En el Istmo somos contadores de cuentos e historias, algunas reales y otras invenciones que surgen de algún lugar de nuestro imaginario. Una de ellas, que ahora se ha vuelto mía, dice que quien robó el fuego a los dioses fue el tlacuache y se lo regaló a la mujer, porque intuyó que sería la mejor cuida dora; esta lo llevó a guardar, lo escondió en la casa y por supuesto lo cobijó en la cocina, en el horno de comiscal (1) ahí lo protegió, lo cuidó, lo atizó y lo alimentó para que fuera expandiendo su calor a las paredes del horno.
Desde entonces la mujer cuece ahí sus totopos, y también esconde el fuego en su cuerpo, en sus caderas; en su huipil lo porta en esos hilos amarillos y rojos, en su cuello y orejas, en ese oro que se cuelga.

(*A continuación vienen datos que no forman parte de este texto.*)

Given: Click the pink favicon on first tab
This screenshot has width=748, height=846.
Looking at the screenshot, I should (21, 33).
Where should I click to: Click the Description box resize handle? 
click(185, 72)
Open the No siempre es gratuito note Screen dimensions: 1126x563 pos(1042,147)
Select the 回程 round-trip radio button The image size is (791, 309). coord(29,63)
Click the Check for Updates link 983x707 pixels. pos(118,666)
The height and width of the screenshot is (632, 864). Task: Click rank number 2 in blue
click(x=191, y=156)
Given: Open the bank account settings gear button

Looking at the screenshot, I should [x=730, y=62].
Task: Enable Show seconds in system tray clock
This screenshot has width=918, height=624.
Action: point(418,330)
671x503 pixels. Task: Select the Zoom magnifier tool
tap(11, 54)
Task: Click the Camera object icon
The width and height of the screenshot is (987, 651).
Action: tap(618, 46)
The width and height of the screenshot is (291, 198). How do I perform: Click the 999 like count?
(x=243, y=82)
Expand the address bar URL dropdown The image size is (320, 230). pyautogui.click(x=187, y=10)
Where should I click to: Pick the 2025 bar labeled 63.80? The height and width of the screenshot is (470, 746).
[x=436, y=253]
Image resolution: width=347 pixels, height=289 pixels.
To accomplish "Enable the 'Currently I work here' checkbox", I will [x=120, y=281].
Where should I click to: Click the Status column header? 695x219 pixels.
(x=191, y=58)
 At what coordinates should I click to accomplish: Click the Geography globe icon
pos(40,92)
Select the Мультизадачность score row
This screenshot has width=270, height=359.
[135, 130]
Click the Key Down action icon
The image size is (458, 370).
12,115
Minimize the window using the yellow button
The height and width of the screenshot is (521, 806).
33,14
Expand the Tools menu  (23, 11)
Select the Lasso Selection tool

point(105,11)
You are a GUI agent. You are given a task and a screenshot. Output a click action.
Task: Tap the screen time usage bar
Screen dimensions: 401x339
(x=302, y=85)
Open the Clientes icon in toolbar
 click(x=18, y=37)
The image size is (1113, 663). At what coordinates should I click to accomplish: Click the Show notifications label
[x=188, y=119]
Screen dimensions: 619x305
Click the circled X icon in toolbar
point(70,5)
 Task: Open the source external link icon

Con el maíz cocido hace la masa e inicia su artesanal tarea. Primero las memelas, que son las que resistirán el fuego más alto, luego las lenguas de vaca (ludxhivaca)(2), gueta (3) redonda. Así, el horno va suavizando su calor y llega la hora de pegar en las paredes los totopos, que son las tortillas más delgadas, grandes, medianas o pequeñas, todas perforadas simétricamente con agujeros pequeños, medianos o diminutos para que la humedad de la masa se escape y por sí mismos se despeguen, entonces tenemos unas tortillas tostadas y crujientes. Cuando la mujer ha terminado de hacer sus totopos vuelve a mover las brasas, a entrar en una charla sutil de agradecimiento con el fuego y alegría por su presencia en casa; agrega unos trozos más de leña y despide su jornada.